- DOCUMENT EXTRACT:
───
Morels
That time of year again, some more rain coming today, guess it's time to head to the woods
Setting : a morel hunt after a forest fire “burn” in California
Michael Pollan
Omnivore’s Dilemma / a natural history of four meals
pp389
Along Beaver Creek that afternoon the morels were totally on, as Ben would say; almost everywhere I looked the honeycombed dunce caps appeared, and I filled a bag in less than an hour. My hands by now were black with soot and stunk of smoke, but I could still smell the meaty perfume of the morels, these fleshy buttons of protein popping out of the dead earth, this seemingly spontaneous combustion of food. I was talking to them, cheering on their every appearance, and they we talking to me, or so it seemed. I exulted at their sudden ubiquity, which I took, weirdly, as evidence of some new connection between us. It sounds crazy, but there is something reciprocal about the transaction, the looking and the appearing, as if we each doing our part, throwing a line of affiliation across the gulf of wilderness. I’ve no idea how deep into the woods I’d wandered, but I was more outside than I can remember ever being, and more than a little lost, but not to the morels, who weren’t hiding from me any longer. Maybe I’d gotten good at this, had my eyes on; or maybe it was them, revealing themselves at last because I had found a way out of my world and into theirs.
───
[Pixel coordinate grounding rows]

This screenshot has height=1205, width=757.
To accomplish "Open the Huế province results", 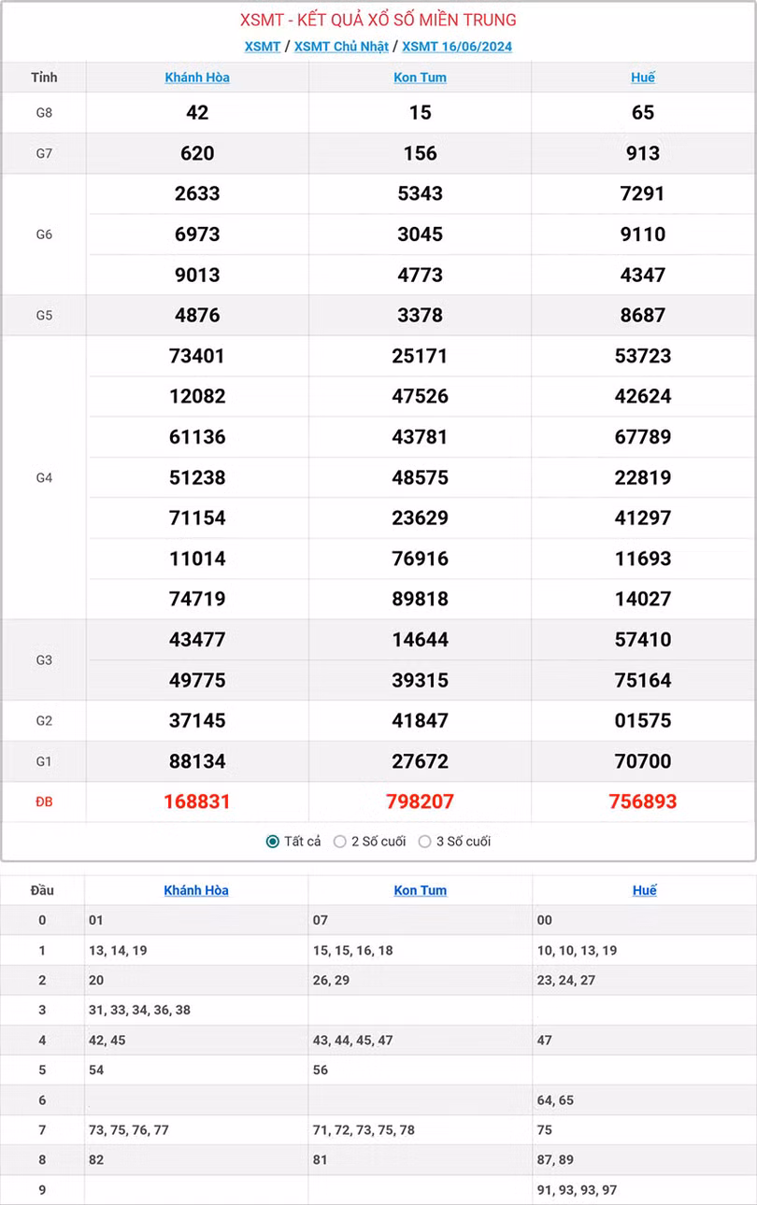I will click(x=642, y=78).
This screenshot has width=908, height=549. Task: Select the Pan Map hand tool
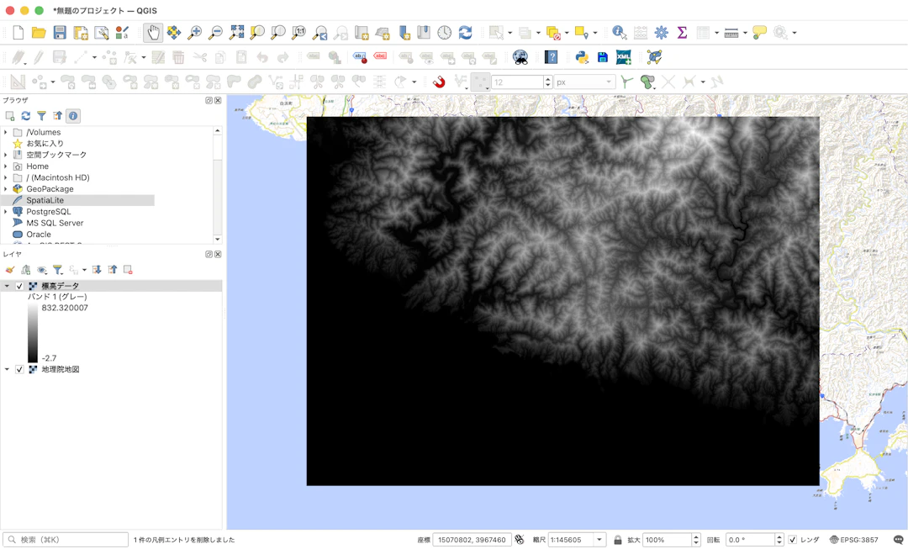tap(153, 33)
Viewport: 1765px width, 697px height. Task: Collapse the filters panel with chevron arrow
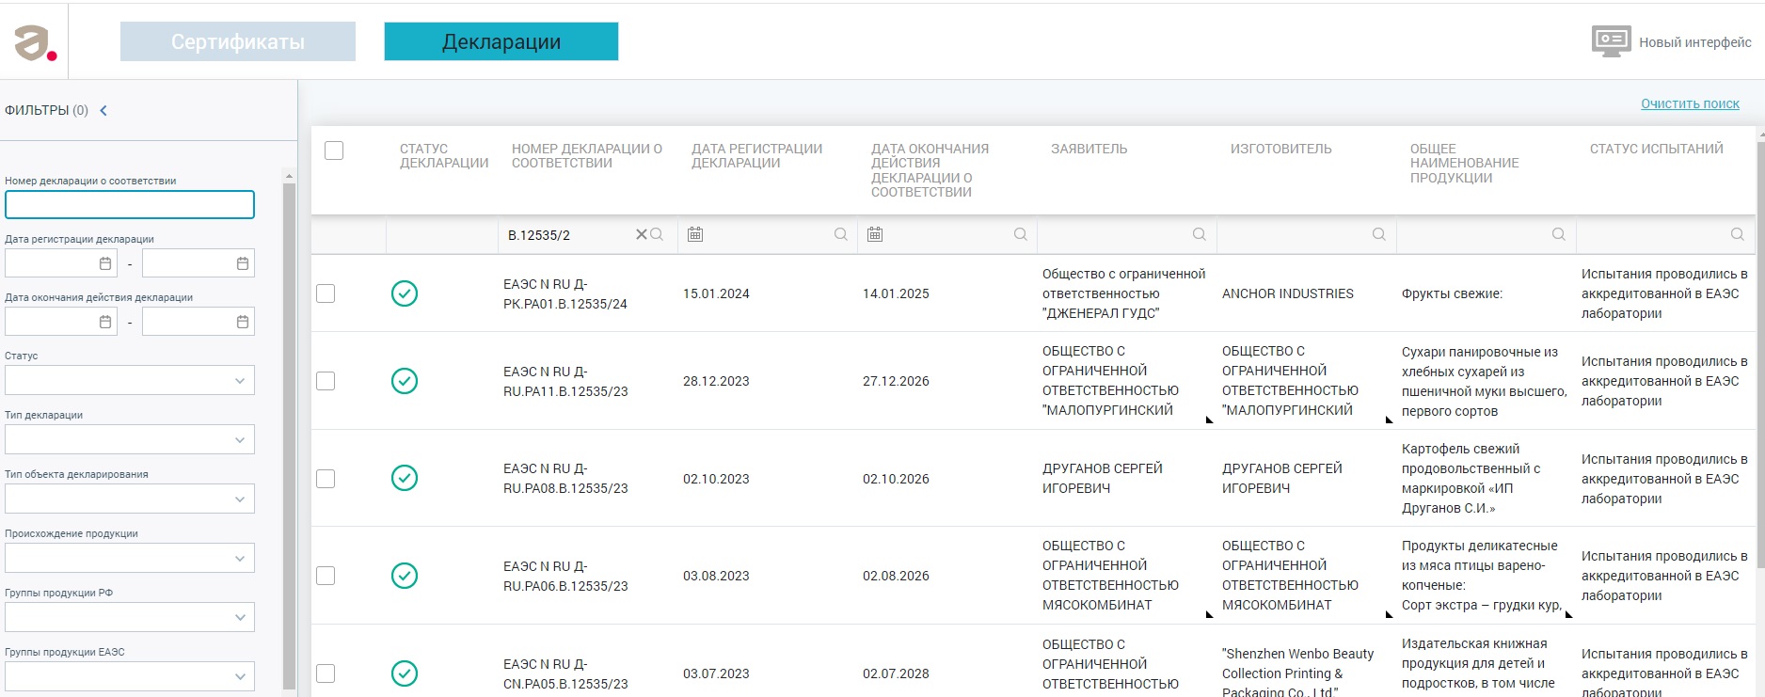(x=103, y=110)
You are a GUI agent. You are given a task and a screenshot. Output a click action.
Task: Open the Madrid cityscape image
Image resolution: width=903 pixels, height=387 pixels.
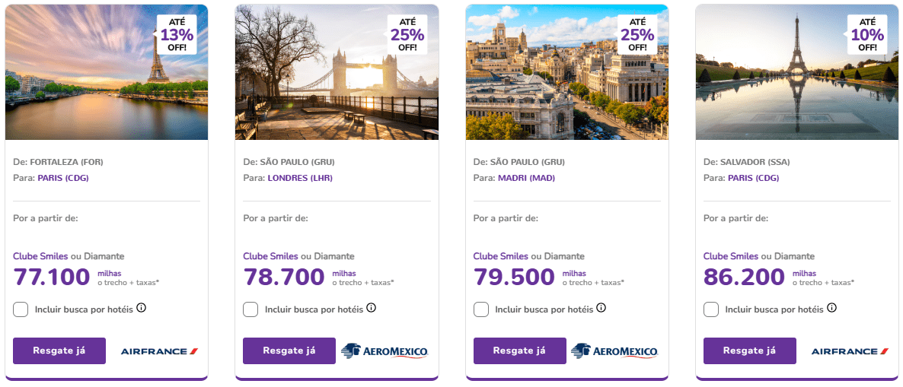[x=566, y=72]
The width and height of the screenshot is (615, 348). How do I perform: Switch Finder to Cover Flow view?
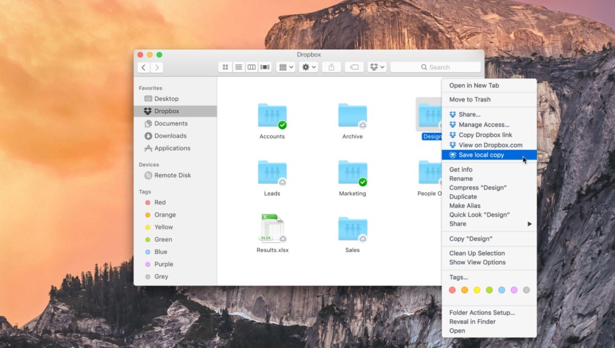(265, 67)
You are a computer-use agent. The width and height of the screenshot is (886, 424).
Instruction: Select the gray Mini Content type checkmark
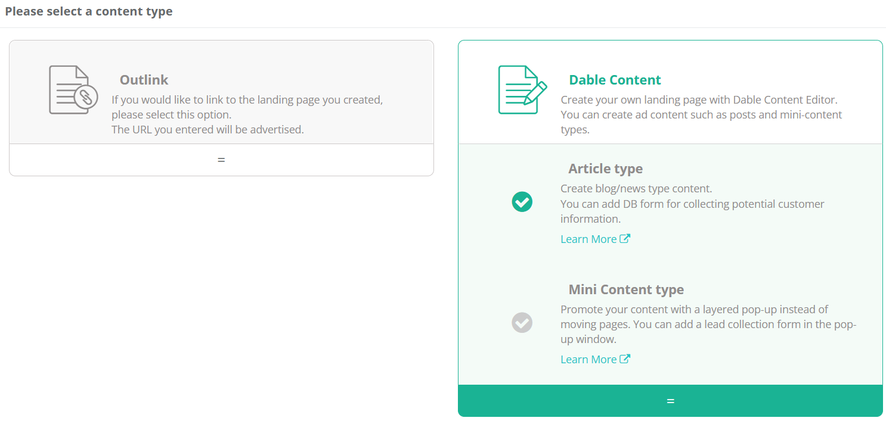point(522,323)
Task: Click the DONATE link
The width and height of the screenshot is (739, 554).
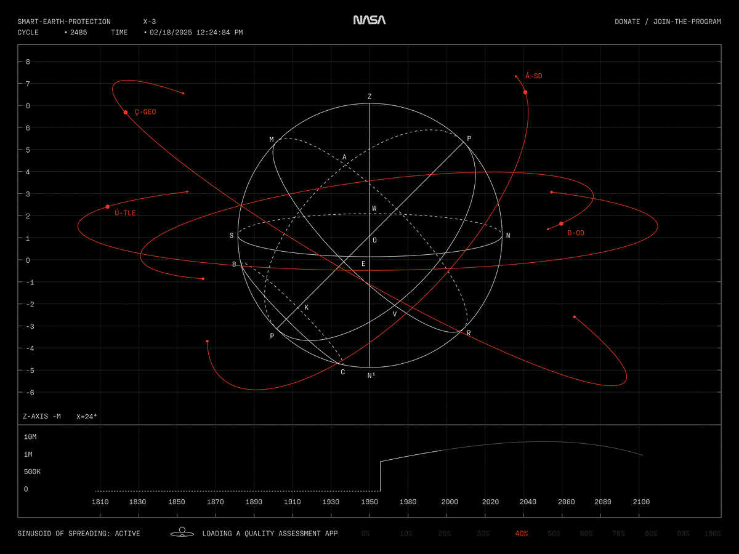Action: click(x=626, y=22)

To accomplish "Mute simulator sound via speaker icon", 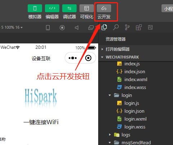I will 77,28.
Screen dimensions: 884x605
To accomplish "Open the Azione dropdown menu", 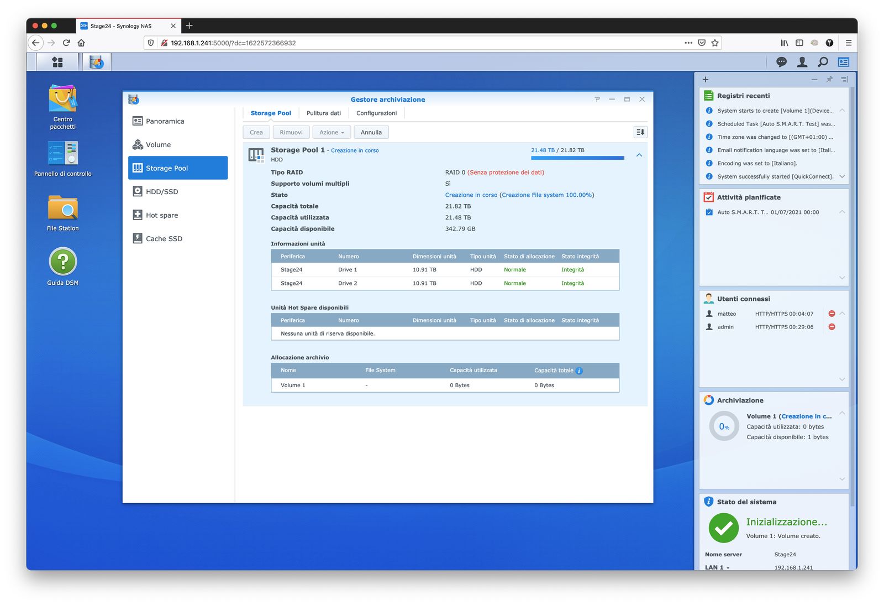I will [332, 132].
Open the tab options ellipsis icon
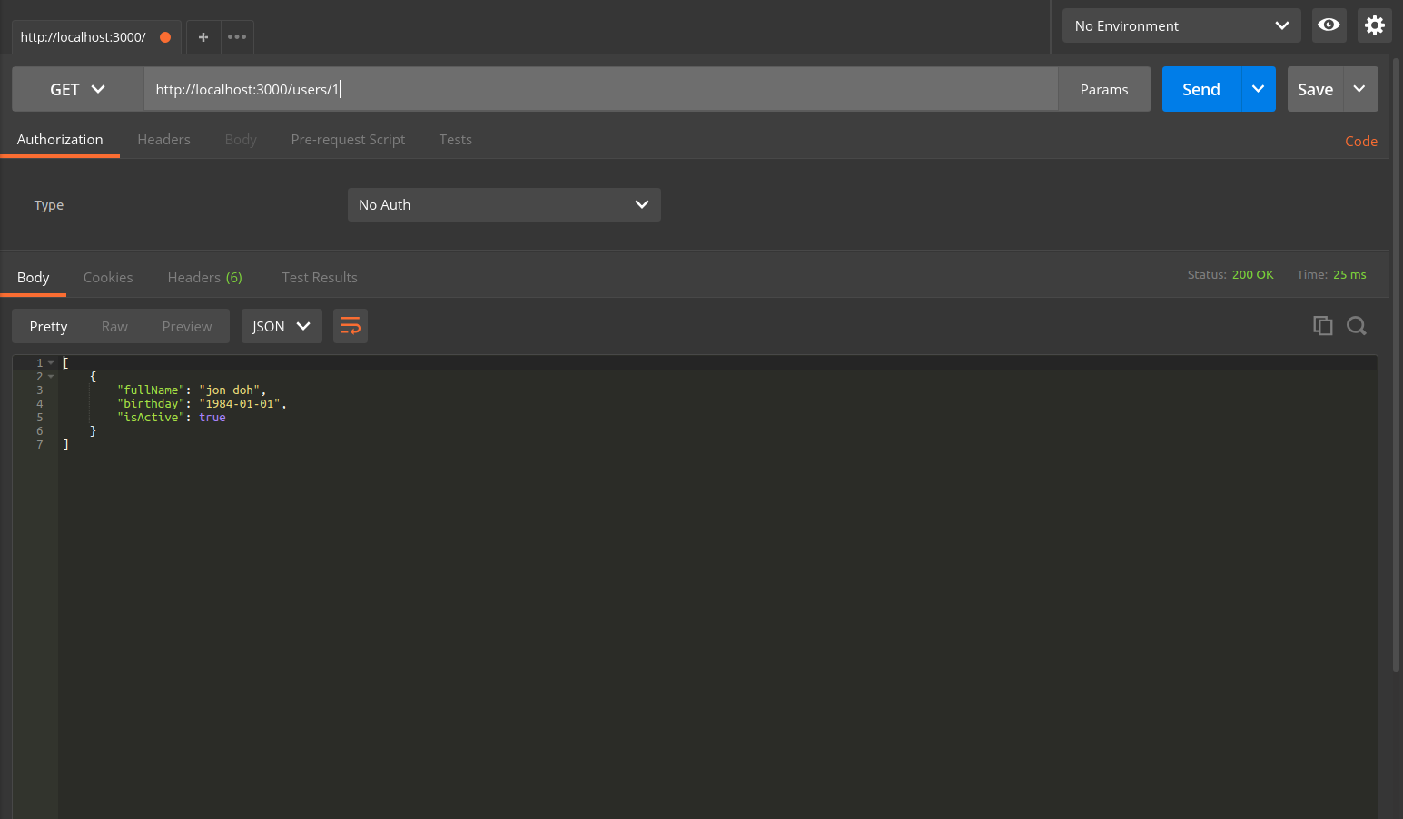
───
From the morel passage, please list the figurative noun phrases that stand in for the morels themselves. These rows have nothing to do with the morel passage.

- ANSWER FOR THE TASK:
- honeycombed dunce caps
- fleshy buttons of protein
- seemingly spontaneous combustion of food